Rewrite the rows from the beginning of the records up to and including the line with "Image resolution: width=900", keeping the requests, and multiply every number in the answers, both coordinates and dimensions, by 0.7, rounding to whole numbers with halves rounded up. Reproduce only those lines.

_ _ _

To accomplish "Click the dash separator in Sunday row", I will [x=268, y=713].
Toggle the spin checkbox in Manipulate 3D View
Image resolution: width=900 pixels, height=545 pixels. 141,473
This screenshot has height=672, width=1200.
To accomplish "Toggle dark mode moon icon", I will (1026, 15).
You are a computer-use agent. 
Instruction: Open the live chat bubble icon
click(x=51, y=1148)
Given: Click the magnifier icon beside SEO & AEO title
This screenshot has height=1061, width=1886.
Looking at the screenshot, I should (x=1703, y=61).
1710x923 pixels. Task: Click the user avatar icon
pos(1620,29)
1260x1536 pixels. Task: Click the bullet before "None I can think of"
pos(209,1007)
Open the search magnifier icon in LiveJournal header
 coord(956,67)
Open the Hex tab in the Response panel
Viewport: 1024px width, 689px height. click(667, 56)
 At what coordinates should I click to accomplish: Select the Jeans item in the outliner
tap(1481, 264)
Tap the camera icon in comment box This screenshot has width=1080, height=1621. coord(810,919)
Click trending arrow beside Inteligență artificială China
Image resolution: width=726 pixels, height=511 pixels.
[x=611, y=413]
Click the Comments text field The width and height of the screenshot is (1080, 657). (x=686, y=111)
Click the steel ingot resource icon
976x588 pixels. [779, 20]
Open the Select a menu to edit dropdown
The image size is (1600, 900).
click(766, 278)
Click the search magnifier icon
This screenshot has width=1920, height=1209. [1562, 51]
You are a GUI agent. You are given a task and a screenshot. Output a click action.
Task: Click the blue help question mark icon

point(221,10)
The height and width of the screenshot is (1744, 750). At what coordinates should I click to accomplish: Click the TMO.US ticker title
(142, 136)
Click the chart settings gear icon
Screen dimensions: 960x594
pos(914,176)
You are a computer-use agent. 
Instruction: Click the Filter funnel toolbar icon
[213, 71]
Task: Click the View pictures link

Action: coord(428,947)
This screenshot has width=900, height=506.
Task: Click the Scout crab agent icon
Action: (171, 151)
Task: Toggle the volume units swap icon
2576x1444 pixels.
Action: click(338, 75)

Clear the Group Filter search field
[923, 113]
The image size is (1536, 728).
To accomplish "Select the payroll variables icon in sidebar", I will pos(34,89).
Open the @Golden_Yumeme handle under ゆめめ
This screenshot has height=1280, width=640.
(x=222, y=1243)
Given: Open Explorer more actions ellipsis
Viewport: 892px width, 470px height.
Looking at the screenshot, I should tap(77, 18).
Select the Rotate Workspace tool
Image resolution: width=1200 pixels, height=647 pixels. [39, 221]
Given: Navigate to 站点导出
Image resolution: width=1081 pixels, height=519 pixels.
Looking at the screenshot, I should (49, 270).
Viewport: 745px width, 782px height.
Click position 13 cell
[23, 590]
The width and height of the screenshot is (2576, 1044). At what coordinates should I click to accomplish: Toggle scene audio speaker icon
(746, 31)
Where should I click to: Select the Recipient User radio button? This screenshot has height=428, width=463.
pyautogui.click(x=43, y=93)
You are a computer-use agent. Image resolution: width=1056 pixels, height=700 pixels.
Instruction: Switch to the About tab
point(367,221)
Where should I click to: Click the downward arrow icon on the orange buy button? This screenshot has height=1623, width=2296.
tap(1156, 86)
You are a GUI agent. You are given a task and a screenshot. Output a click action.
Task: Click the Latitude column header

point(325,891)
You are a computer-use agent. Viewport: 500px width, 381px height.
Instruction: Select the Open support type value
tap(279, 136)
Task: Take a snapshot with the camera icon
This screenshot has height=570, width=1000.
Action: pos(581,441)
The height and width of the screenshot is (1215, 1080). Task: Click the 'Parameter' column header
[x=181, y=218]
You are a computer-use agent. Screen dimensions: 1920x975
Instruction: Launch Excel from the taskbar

_ _ _

_Reply_.
To accomplish "Click the dash separator in Sunday row", I will [x=188, y=499].
Toggle the spin checkbox in Manipulate 3D View
Image resolution: width=630 pixels, height=382 pixels. 99,331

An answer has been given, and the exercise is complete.